Your instructions: Can you print the entries below word for word, from the very first line through the line containing "[1317, 154]", with that line included?

___ Material

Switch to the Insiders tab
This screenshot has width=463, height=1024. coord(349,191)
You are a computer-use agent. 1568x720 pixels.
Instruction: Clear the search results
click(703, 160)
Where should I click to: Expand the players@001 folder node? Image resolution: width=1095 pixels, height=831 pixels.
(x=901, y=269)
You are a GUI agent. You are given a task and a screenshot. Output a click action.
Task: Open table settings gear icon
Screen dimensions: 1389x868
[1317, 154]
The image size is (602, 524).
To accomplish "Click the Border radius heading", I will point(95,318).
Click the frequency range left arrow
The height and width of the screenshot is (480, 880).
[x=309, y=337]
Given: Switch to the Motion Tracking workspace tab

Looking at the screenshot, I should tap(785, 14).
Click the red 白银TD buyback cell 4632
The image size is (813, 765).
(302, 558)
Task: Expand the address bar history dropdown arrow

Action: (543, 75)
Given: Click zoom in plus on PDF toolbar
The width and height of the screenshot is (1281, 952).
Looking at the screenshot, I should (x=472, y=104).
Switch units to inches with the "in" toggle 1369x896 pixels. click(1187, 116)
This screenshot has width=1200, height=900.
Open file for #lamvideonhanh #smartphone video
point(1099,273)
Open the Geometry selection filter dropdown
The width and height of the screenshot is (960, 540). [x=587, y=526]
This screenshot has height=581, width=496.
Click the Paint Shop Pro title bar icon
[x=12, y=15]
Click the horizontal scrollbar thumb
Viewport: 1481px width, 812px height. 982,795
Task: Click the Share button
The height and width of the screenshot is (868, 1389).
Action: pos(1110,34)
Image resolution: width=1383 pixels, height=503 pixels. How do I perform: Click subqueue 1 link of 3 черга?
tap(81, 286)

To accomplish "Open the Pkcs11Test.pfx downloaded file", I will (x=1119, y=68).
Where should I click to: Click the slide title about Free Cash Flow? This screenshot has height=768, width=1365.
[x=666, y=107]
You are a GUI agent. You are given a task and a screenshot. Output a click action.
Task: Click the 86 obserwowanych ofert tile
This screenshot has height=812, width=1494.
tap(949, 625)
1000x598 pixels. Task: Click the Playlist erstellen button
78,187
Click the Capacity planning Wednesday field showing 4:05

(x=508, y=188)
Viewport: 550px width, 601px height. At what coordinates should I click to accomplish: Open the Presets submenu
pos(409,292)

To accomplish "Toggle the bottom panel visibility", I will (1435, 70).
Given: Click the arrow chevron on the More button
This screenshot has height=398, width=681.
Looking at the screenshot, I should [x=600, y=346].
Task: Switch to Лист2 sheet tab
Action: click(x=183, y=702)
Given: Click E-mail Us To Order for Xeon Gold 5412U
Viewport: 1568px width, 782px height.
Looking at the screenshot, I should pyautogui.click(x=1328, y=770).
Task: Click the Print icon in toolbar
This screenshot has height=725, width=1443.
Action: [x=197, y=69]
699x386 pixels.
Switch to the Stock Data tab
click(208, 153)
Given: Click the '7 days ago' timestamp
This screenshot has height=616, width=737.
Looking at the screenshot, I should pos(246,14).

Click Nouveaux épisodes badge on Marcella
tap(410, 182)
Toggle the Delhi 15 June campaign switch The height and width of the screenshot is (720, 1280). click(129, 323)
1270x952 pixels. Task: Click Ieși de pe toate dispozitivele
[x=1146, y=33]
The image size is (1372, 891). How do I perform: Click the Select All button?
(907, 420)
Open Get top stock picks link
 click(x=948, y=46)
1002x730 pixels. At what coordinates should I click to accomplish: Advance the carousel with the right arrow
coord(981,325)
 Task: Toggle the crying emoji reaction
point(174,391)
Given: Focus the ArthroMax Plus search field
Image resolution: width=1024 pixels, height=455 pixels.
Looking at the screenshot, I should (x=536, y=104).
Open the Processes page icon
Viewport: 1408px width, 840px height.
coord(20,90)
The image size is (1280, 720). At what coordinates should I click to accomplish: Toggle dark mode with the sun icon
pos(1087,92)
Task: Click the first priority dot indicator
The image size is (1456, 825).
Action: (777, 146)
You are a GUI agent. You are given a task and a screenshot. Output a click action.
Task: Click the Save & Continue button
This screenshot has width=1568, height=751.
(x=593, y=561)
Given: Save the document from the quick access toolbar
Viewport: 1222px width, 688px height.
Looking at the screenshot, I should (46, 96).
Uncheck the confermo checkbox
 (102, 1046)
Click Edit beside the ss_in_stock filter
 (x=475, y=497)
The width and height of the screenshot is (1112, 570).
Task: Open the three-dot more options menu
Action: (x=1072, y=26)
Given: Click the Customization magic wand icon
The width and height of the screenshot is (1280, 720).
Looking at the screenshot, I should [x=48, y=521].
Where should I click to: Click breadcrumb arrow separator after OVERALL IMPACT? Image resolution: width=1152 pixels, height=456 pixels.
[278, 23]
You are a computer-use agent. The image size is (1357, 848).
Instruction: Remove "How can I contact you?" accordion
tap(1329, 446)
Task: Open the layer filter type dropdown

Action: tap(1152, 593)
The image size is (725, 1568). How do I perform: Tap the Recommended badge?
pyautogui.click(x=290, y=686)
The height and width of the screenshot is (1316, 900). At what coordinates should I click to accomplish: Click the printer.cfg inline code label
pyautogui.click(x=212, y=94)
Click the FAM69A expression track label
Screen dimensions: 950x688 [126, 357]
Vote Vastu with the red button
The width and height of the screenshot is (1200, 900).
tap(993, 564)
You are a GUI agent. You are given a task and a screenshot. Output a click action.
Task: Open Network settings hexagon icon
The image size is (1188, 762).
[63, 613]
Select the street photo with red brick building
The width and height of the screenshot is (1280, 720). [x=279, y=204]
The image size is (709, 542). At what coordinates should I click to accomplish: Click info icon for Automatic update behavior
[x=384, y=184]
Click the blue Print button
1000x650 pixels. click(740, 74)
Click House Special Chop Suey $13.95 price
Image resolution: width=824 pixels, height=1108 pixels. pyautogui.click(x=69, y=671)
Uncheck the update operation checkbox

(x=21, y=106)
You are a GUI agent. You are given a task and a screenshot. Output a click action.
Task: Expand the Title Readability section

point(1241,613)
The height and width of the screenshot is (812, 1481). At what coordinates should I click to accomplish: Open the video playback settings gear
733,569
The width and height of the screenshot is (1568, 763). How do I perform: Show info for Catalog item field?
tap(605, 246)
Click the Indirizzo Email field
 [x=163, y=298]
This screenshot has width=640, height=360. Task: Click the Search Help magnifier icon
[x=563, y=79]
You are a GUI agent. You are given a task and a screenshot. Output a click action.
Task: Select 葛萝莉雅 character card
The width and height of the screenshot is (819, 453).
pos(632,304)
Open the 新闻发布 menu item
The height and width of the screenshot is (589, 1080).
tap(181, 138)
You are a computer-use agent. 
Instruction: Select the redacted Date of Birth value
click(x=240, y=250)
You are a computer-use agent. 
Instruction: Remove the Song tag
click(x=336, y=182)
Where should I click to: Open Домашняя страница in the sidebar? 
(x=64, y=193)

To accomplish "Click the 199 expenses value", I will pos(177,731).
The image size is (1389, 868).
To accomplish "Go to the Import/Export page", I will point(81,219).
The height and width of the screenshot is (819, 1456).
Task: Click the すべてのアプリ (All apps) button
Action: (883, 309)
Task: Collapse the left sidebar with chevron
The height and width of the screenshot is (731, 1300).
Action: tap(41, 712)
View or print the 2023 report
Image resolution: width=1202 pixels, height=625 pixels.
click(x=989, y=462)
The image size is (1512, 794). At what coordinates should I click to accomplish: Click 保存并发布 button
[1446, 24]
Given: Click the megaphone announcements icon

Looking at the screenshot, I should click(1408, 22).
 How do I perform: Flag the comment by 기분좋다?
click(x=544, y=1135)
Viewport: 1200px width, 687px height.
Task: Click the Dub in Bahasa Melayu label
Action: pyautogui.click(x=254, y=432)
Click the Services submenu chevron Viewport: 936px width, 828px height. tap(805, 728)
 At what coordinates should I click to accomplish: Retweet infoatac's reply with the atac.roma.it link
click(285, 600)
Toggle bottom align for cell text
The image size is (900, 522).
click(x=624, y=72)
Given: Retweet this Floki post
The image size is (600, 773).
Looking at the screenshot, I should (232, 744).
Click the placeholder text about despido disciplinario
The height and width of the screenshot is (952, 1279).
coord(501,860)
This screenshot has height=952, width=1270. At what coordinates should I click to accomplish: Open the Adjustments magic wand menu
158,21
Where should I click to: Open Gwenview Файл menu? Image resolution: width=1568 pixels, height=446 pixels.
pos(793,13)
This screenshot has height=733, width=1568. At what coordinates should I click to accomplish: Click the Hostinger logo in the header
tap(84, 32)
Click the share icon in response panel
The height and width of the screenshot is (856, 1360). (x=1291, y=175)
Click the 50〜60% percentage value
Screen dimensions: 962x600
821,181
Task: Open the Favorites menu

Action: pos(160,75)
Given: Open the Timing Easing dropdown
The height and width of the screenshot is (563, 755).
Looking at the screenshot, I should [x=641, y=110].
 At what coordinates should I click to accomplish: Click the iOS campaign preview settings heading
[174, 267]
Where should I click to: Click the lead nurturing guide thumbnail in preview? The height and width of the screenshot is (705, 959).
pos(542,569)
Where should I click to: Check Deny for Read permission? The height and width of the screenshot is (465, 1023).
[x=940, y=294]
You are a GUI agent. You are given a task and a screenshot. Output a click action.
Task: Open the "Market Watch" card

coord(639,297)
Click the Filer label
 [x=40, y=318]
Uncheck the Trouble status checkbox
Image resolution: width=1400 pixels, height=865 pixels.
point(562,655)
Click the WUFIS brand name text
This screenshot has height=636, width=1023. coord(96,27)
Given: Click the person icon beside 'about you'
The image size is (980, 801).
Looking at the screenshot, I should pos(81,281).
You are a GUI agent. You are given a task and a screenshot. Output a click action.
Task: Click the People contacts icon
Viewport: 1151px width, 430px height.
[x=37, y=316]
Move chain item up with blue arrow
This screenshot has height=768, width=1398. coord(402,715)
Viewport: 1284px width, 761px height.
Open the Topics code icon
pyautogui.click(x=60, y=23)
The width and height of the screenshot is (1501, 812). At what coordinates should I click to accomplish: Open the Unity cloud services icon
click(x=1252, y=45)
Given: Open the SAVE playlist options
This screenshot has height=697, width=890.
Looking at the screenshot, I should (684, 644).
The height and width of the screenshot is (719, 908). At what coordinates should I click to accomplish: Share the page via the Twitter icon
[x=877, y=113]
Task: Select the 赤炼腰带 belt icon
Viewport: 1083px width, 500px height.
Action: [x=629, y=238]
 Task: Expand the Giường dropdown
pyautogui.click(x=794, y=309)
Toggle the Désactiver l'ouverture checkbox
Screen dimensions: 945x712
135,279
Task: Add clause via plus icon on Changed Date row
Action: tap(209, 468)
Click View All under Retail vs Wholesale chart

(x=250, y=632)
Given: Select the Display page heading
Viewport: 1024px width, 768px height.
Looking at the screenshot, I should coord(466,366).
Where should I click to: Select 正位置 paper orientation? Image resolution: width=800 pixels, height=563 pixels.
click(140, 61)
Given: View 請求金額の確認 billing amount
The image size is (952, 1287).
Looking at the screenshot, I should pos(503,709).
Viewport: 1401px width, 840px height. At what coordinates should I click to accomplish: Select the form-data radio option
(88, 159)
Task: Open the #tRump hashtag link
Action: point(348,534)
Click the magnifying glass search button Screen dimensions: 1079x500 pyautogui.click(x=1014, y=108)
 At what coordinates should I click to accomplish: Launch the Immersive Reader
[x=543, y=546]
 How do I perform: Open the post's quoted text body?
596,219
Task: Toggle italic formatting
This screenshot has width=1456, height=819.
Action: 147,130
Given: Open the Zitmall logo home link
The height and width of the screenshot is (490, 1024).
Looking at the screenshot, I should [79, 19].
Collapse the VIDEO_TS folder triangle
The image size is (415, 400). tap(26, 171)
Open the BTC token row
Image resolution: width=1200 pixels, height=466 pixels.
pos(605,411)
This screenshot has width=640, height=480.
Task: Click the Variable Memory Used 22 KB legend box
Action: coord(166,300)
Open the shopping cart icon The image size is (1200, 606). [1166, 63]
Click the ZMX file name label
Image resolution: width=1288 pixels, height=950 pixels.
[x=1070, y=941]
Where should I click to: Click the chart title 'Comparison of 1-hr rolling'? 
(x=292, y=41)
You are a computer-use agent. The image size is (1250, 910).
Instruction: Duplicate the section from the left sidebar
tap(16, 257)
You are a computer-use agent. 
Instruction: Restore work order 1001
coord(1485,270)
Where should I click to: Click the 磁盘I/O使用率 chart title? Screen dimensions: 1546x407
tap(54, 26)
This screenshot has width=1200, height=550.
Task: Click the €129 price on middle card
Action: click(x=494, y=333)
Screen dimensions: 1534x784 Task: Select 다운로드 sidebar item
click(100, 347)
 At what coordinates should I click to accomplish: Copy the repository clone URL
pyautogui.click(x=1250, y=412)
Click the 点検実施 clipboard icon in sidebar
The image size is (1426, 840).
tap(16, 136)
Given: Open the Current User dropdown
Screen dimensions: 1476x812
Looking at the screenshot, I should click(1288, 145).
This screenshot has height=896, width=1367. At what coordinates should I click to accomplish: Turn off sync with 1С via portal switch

______

Solved problem:
Switch to the Insiders tab
This screenshot has width=463, height=1024. coord(349,191)
You are a computer-use agent. 1568x720 pixels.
Instruction: Clear the search results
click(703, 160)
Where should I click to: Expand the players@001 folder node? Image resolution: width=1095 pixels, height=831 pixels.
(x=901, y=269)
You are a GUI agent. You are given a task and a screenshot. Output a click action.
Task: Open table settings gear icon
Screen dimensions: 1389x868
[1317, 154]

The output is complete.